The results demonstrate that all evaluated YOLO configurations can reliably learn the three-class potato quality detection task under in-distribution conditions, with every model achieving F1 ≥ 0.906 on the internal test set. However, in-domain performance alone proved insufficient for model selection, as the ranking changed substantially under cross-location evaluation. Among all configurations, yolo26_l achieved the best cross-location performance, with an external F1-score of 0.918 and mAP@0.5:0.95 of 0.816, while also recording the smallest generalization drop of any evaluated model (ΔF1 = 0.029). These results suggest that YOLO26’s architectural innovations—including Progressive Loss Balancing, Small-Target-Aware Label Assignment, and the MuSGD optimizer—may contribute to more transferable visual representations under domain shift, though ablation studies would be required to confirm this hypothesis.

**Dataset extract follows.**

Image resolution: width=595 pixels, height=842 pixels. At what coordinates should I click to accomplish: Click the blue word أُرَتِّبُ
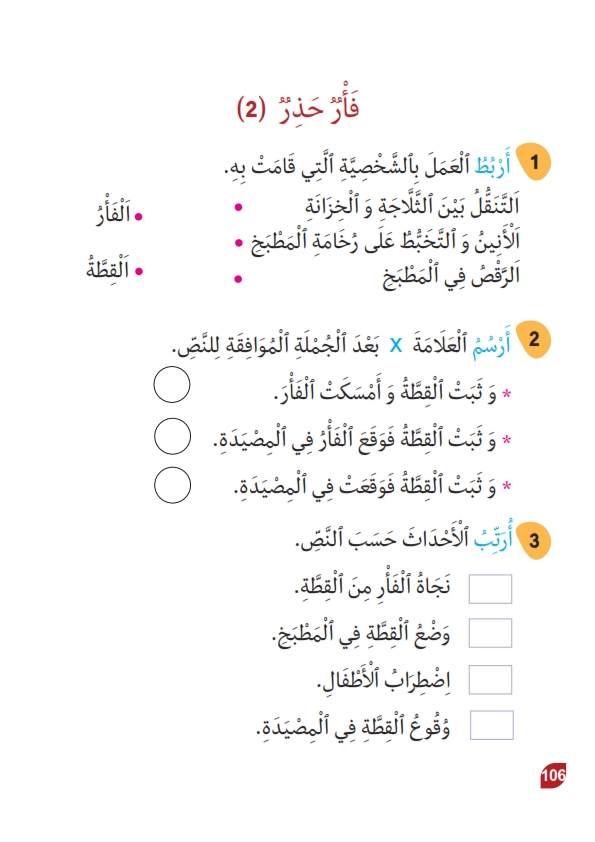click(493, 536)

Per-class analysis revealed that generalization performance was not uniform across quality classes. The edible class transferred with minimal loss (ΔF1 = 0.002), while feed and rotten classes remained the primary bottleneck. Feed detection suffered primarily from excess false positives driven by edible-to-feed confusion, while rotten detection was impaired by increased false negatives—missed detections of tubers with localized or partially occluded decay symptoms. These distinct failure modes reflect the combined effect of class imbalance, visual ambiguity at class boundaries, and the inherent limitations of single-view RGB imaging for defect detection. Furthermore, the rotten class encompasses a wide range of biologically distinct decay types—including bacterial soft rot, late blight, dry rot, and fungal infections—each presenting different visual signatures. The training dataset did not systematically represent this diversity, which likely limited the model’s ability to generalize to rare or visually atypical decay patterns. Expanding future datasets to capture the full spectrum of rot manifestations will be essential for robust deployment in real sorting systems.
From a practical perspective, the results confirm that affordable RGB-based potato sorting systems are technically feasible and that a meaningful degree of cross-location robustness is achievable with standard supervised training alone, without any target-location adaptation in the present study. At the same time, the observed minority class errors indicate that full deployment readiness will require additional measures, including expanded multi-location datasets, class-balanced training strategies, and potentially multi-view imaging to address defects on non-visible tuber surfaces. Cross-location evaluation, as demonstrated in this study, should be considered a standard component of the validation protocol for any optical sorting system intended for deployment across diverse agricultural environments.